The Web site law.com is a $20 million question.
That's what New York investment banker Wasserstein Perella & Co. has sunk into the San Francisco-based spinoff of New York-based American Lawyer Media, which Wasserstein bought from Time Warner in 1997.
The site is intended to be a "cradle to grave" destination for attorneys, said Anup Bagaria, a Wasserstein Perella VP. "We want them to check in every day, even several times a day," Mr. Bagaria said.
It's also an amalgamation of three companies' content--Law.com Inc., American Lawyer Media and Law Stuff--intended almost exclusively for legal professionals. The point: Even if you don't have the ability to put up strong business-to-business content on your site, at least enter into a partnership with a company that does, to give your users that added value.
The site is well on its way to succeeding. After only three months in its present form, it's generating 5 million page views a month, and that total is growing 20% a month, said Todd Aaron, law.com's chief strategy officer.
Shared information
Despite having been spun off from American Lawyer Media, law.com will preserve the relationship through a contract for exclusive online rights to American Lawyer Media's editorial product.
"The cornerstone of our content policy going forward is to continue to expand it as ALM expands their coverage," Mr. Aaron said. "Additionally, because we are an independent entity and we're not owned by ALM, we also intend to go out and look elsewhere for high-quality content, and partner with people who can provide us with that kind of content-specific practice areas ALM does not cover that much."
William Pollak, president-CEO of American Lawyer Media, said the content deal "allows us to focus on what we think we do best, which is content development, and allows other people--in this case, law.com--to do what we think they do best: the marketing and distribution of an Internet site."
An established old-media company, American Lawyer Media, at 900 employees and $121.5 million in 1998 revenue, was at a crossroads last year in its Web strategy, Mr. Pollak said.
"We were going to divert a lot of time and attention and resources to build our own Internet site," he said. "But it just made a lot more sense for us to develop just the content than to get into the boxes and the wires and everything else."
The deal is for only one year, Mr. Pollak said, because "I guess you have to start somewhere, and it was hard for us, or anyone, to know where the Internet will go and how it will develop. It just made sense for us to stay flexible."
Mr. Bagaria said he's confident the contract will be extended. "That agreement is extremely, extremely valuable," he said.
American Lawyer Media's content was directed at law firms and corporate counsels, Mr.
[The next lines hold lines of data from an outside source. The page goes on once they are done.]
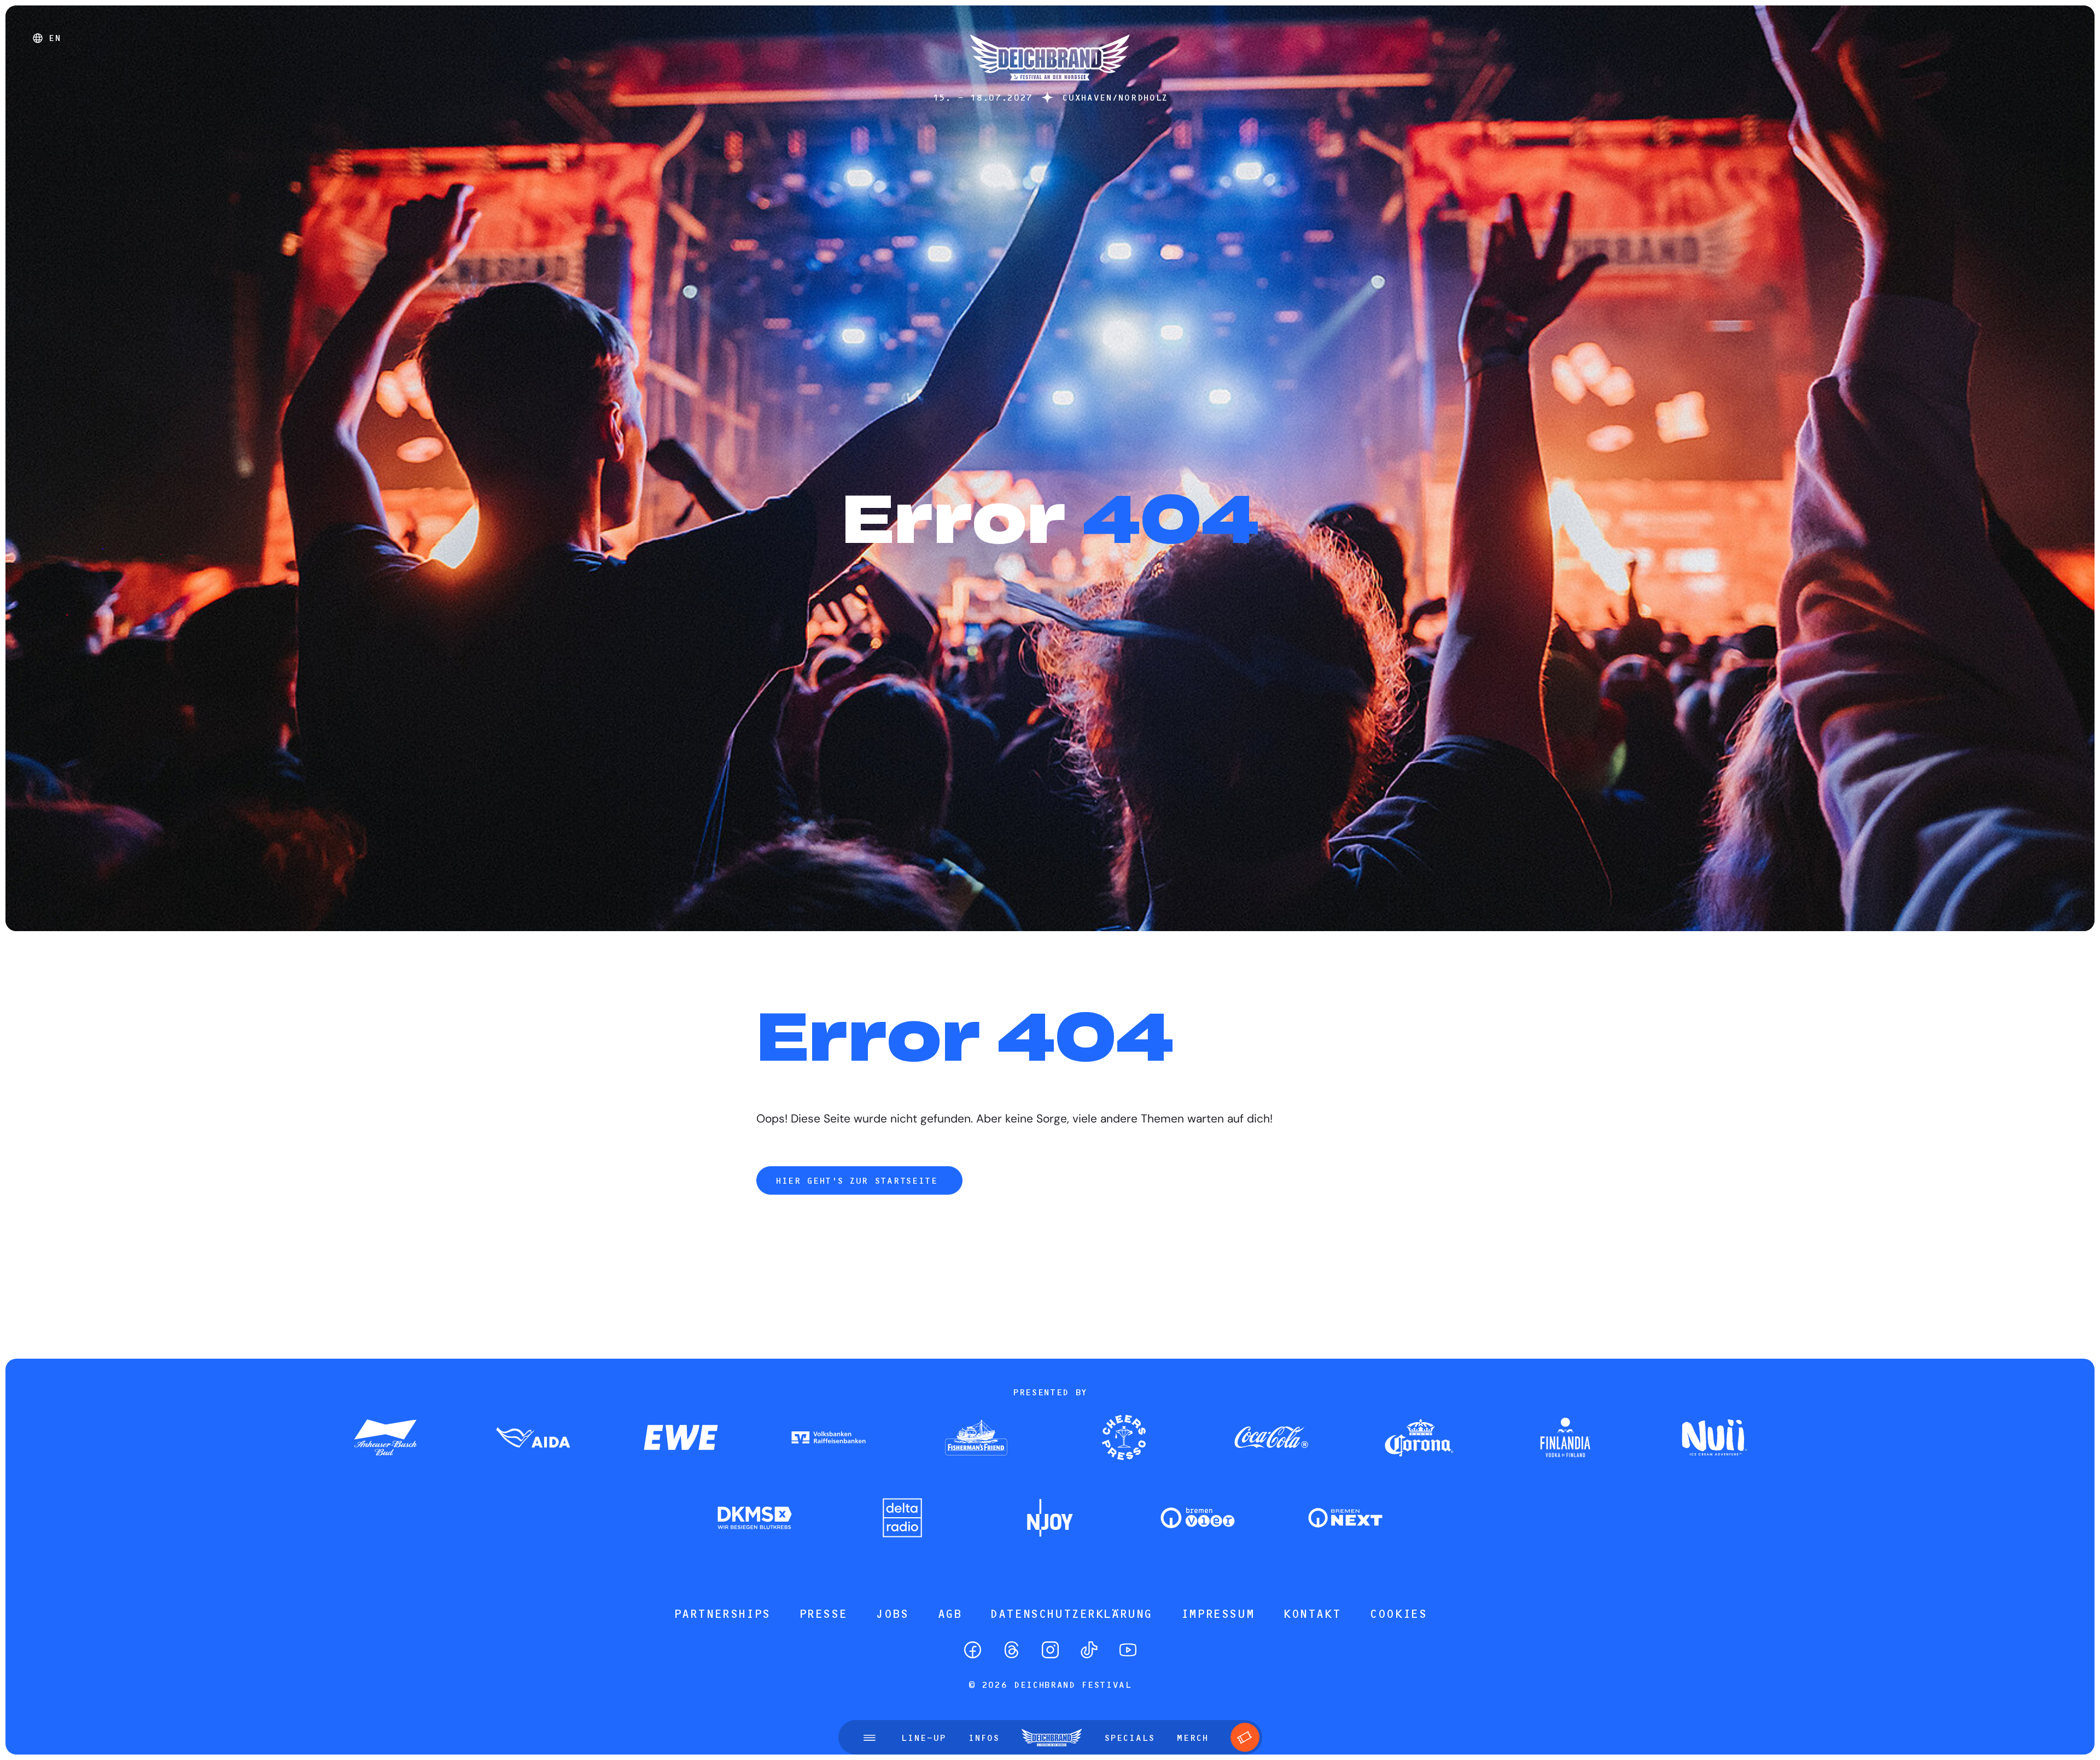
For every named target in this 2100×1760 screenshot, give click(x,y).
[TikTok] (1089, 1649)
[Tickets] (1244, 1737)
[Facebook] (972, 1649)
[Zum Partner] (385, 1438)
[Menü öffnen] (869, 1737)
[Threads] (1011, 1649)
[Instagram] (1050, 1649)
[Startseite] (1050, 86)
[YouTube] (1127, 1649)
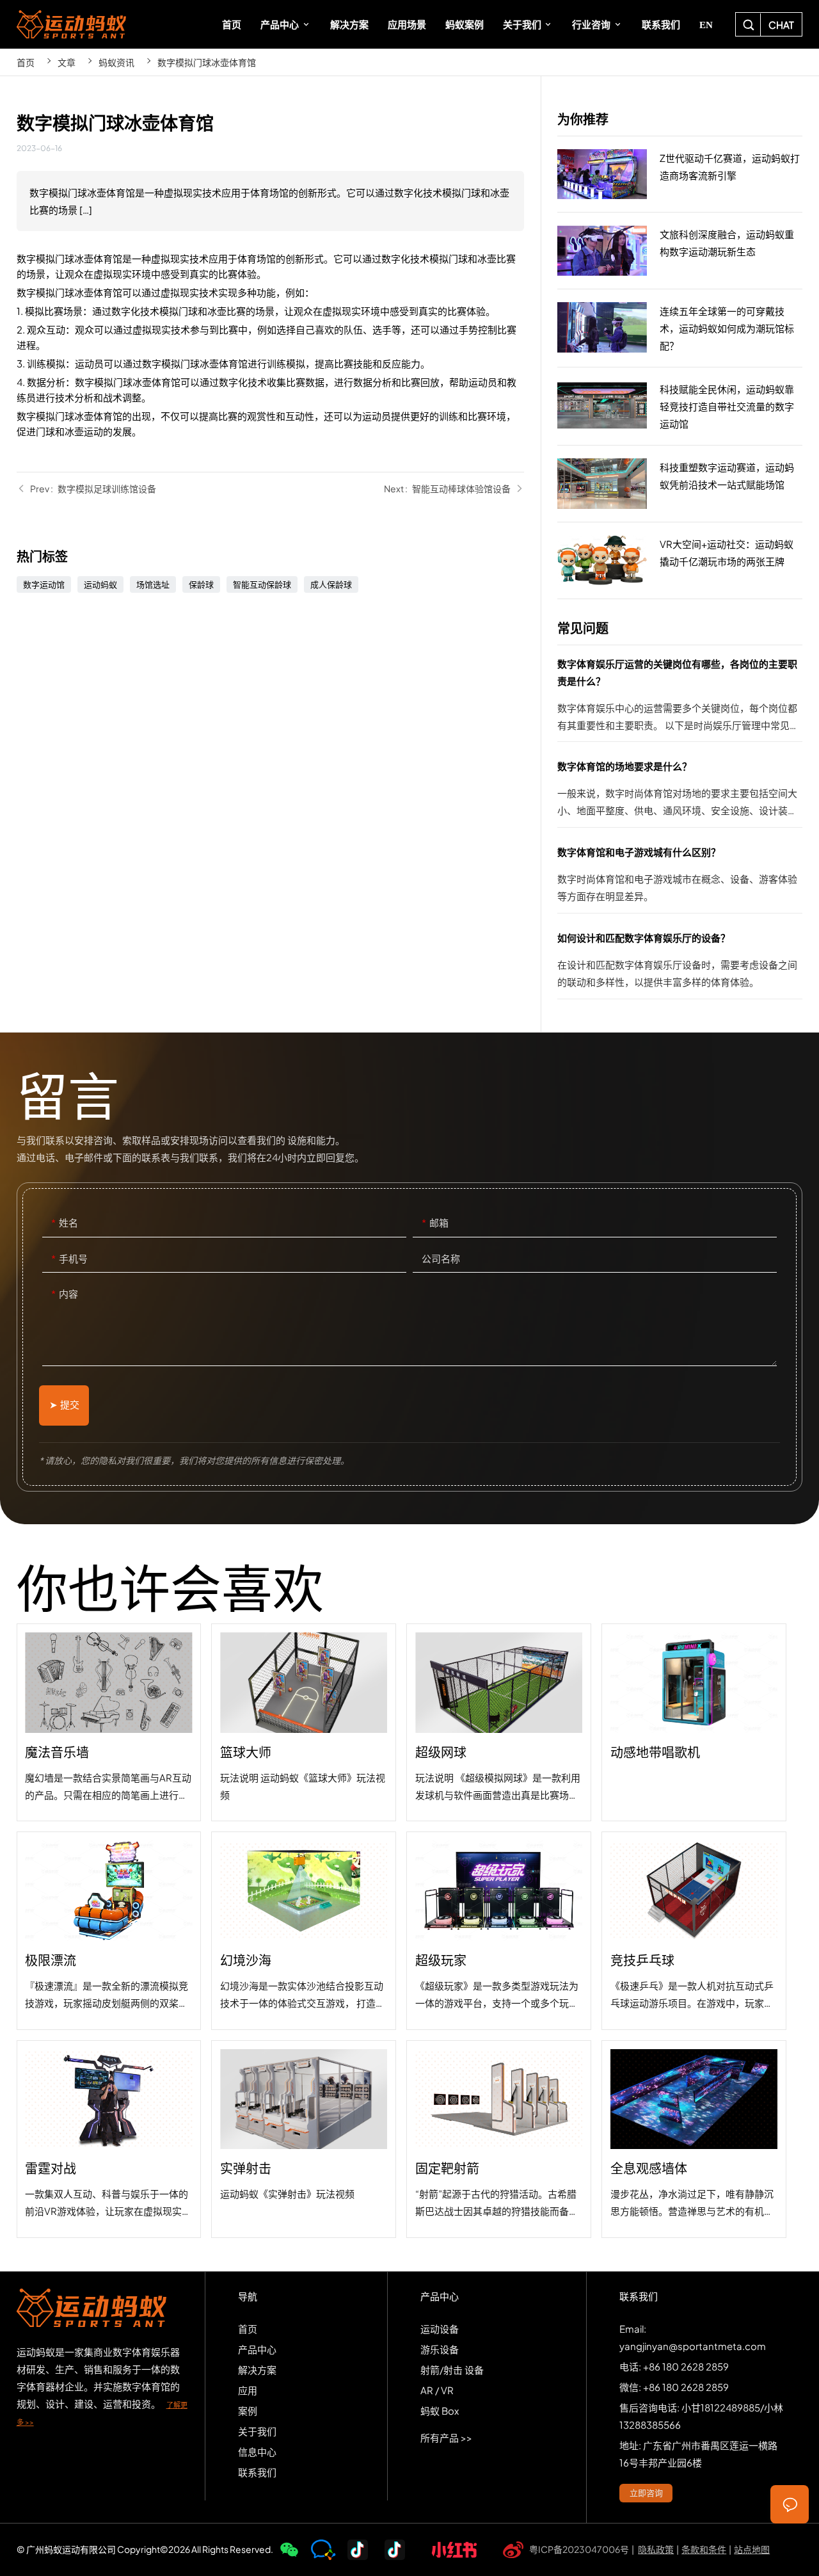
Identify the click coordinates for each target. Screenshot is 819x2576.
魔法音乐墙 (109, 1722)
Pollak said, while the original law.com's content was more consumer-driven. Both companies are now developing law-oriented content for "non-lawyer business professionals," he said.
Judging by revenue
Wasserstein had bought the rights to the law.com name by buying the original, Phoenix-based law.com, which was positioning itself as a legal portal, directing attorneys to other sites.
At the same time, Mr. Aaron said, Wasserstein bought Chicago-based Law Stuff, which was operating lawstuff.com, selling legal texts and study guides to students, and legal texts and software to legal professionals. That site has now been folded into law.com as lawstuffusa.com.
"That's really the e-commerce part of this," Mr. Aaron said.
Mr. Bagaria said the success of law.com is being judged on a simple yardstick: revenue.
"There's no reason why this can't be a $500 million to $1 billion a year company some day," he said. "We're running at about $10 million a year right now, and we haven't started any kind of marketing campaign to draw people to it."
The university market
Banner advertising and, especially, e-retail for lawyers contribute to the site's revenue, Mr. Aaron said.
"We have a law student strategy, where we're partnering with 65 law schools around the country to build custom online bookstores," Mr. Aaron said. The law schools supply law.com with book lists for each course offering, and law.com supplies the books online.
"The universities are very receptive and the students are, too, because they don't have to go to the bookstore and lug all those books home," Mr. Aaron said.
The law.com site will also carry law-library books from a variety of publishers.
"Our intent is to build the premier destination on the Web for anything related to the law and lawyers," Mr. Aaron said.